Mais une histoire, aussi riche soit-elle, ne peut rester immobile. Elle doit être transmise, interprétée et parfois renouvelée par ceux qui viennent après. C’est dans cette continuité que se pose aujourd’hui la question de la relève diplomatique : comment permettre à une nouvelle génération de prendre part à cette histoire sans rompre avec ceux qui l’ont construite ? L’histoire haïtienne offre déjà plusieurs exemples de cette rencontre entre pensée, engagement et représentation du pays. Anténor Firmin, Louis-Joseph Janvier, Hannibal Price ou encore Jean Price-Mars appartiennent à cette tradition où l’intellectuel pouvait également être diplomate, écrivain ou homme d’État, ce qui constitue une richesse, mais une mémoire qui ne se transmet pas risque de devenir un simple souvenir. La question du renouvellement générationnel se pose donc moins comme une rupture avec le passé que comme une manière de faire vivre cet héritage.
Une jeunesse qui regarde le monde autrement
La génération qui se prépare aujourd’hui n’évolue plus dans le même environnement que ses prédécesseurs. Elle grandit dans un monde où les frontières de l’information sont devenues presque inexistantes. Un étudiant haïtien peut suivre en temps réel une crise internationale, écouter un discours à l’ONU, consulter la presse étrangère ou participer à une conférence organisée à l’autre bout du monde. Cette proximité avec l’international transforme nécessairement la manière dont les jeunes perçoivent leur pays. Ils découvrent Haïti non seulement depuis l’intérieur, mais aussi à travers le regard de ses voisins, de ses partenaires et des institutions internationales.
Pourtant, cette ouverture ne devrait pas conduire à oublier le point de départ. Plus le monde devient accessible, plus la connaissance de son propre pays devient importante. Celui qui sera appelé à défendre les intérêts d’Haïti devra connaître ses fragilités, son histoire, ses aspirations, mais aussi ses possibilités. Cette nécessité de penser Haïti à partir d’elle-même trouve un écho particulier dans la pensée de Jean Price-Mars, dont l’œuvre a profondément insisté sur la nécessité pour les Haïtiens de mieux connaître leur propre réalité culturelle et historique.
Le renouvellement ne signifie pas l’effacement
Le renouvellement générationnel ne devrait pas être confondu avec un simple remplacement. Dans la diplomatie, l’expérience possède une valeur que les années seules peuvent apporter. La connaissance des dossiers, des institutions, des usages et des relations internationales constitue un patrimoine difficilement remplaçable.
Mais le monde évolue à un rythme qui impose également de nouvelles compétences. Les technologies ont transformé la communication diplomatique, les réseaux sociaux ont modifié la circulation de l’information et les enjeux internationaux se sont diversifiés. Il devient donc nécessaire de créer un dialogue entre ceux qui connaissent les chemins déjà parcourus et ceux qui arrivent avec de nouvelles façons de regarder le monde. L’exemple d’Anténor Firmin illustre justement cette possibilité de conjuguer représentation et réflexion. Diplomate et intellectuel, il ne s’est pas limité à occuper une fonction : il a également produit une pensée qui continue d’être étudiée. Son parcours rappelle qu’une diplomatie peut gagner en force lorsqu’elle est accompagnée d’une véritable capacité intellectuelle.
Une relève ne peut cependant être improvisée. Elle se prépare.

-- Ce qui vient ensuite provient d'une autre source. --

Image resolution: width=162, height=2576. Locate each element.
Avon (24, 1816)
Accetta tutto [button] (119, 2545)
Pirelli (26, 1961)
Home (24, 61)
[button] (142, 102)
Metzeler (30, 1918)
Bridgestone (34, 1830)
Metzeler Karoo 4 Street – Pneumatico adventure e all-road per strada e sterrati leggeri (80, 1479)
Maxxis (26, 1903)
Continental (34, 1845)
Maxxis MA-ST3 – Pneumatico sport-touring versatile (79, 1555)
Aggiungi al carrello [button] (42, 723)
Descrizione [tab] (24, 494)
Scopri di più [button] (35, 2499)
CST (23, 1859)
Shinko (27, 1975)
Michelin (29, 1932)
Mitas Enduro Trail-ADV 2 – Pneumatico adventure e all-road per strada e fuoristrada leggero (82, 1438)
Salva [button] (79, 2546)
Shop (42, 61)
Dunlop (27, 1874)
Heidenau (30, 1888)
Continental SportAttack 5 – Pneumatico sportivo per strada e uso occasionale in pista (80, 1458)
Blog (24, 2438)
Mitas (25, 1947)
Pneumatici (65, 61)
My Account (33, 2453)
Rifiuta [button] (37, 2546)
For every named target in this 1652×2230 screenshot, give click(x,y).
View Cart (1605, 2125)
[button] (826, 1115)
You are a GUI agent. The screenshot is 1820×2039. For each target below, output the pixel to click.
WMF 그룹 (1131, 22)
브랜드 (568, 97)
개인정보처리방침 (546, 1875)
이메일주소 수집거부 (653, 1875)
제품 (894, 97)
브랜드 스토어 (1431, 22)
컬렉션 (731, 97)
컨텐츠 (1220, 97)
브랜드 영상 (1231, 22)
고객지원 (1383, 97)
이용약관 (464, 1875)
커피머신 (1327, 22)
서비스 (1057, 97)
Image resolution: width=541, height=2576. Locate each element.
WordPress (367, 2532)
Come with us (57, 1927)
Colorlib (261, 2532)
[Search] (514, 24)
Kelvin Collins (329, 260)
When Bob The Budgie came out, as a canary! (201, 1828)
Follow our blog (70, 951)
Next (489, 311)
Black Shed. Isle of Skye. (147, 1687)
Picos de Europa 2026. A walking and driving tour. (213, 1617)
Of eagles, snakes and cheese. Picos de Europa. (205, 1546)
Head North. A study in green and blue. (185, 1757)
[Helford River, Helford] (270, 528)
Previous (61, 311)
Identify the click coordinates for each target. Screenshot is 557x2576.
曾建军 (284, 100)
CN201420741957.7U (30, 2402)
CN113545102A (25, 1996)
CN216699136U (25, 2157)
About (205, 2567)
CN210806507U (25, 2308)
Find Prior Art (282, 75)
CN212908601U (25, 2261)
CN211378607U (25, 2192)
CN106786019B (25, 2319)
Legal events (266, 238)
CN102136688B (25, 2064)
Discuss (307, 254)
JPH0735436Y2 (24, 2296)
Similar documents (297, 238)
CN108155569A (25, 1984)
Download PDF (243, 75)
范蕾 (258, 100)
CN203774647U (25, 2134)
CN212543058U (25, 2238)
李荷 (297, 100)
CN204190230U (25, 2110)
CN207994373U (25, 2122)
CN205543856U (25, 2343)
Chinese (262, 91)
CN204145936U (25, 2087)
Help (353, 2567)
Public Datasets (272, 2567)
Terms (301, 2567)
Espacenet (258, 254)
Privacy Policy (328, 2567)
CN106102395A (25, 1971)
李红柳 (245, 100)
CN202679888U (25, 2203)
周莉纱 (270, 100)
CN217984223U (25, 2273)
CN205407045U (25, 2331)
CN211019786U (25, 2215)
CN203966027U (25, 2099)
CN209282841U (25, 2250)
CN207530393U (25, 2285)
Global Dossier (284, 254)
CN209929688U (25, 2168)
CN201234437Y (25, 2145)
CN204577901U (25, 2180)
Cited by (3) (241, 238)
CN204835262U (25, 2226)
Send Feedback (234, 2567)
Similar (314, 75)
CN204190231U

Les universités représentent à ce titre un premier espace essentiel. Les sciences politiques, les relations internationales, le droit, ou l’administration publique peuvent donner aux jeunes les outils nécessaires pour comprendre les mécanismes qui structurent les relations entre les États. Mais la formation diplomatique dépasse les connaissances académiques. Elle suppose aussi la maîtrise des langues, la capacité d’analyse, la qualité de l’écriture, l’art du dialogue et une connaissance suffisamment solide de l’histoire nationale.
Il existe toutefois une différence entre former une jeunesse et lui donner réellement la possibilité de participer. Un étudiant peut posséder les connaissances nécessaires et pourtant rester éloigné du monde professionnel faute de stages, d’opportunités ou d’informations. La transition entre l’université et les institutions demeure parfois difficile. Pourtant, les premières expériences peuvent être déterminantes. Un stage, une conférence, un concours ou une participation à une organisation internationale peut permettre à un jeune de découvrir une réalité qui ne se trouve pas dans les livres. La question est donc aussi celle de l’accès. Si Haïti souhaite préparer une nouvelle génération capable de représenter ses intérêts, elle devra permettre à davantage de jeunes de se rapprocher des institutions et de découvrir progressivement leurs mécanismes.
Une transmission plutôt qu’une rupture
Il serait donc peut-être injuste de présenter le renouvellement générationnel comme un conflit entre les anciens et les nouveaux. Une génération possède la mémoire, une autre apporte de nouvelles questions, la première connaît les conséquences de certaines décisions ; la seconde peut percevoir des possibilités qui n’étaient pas encore visibles.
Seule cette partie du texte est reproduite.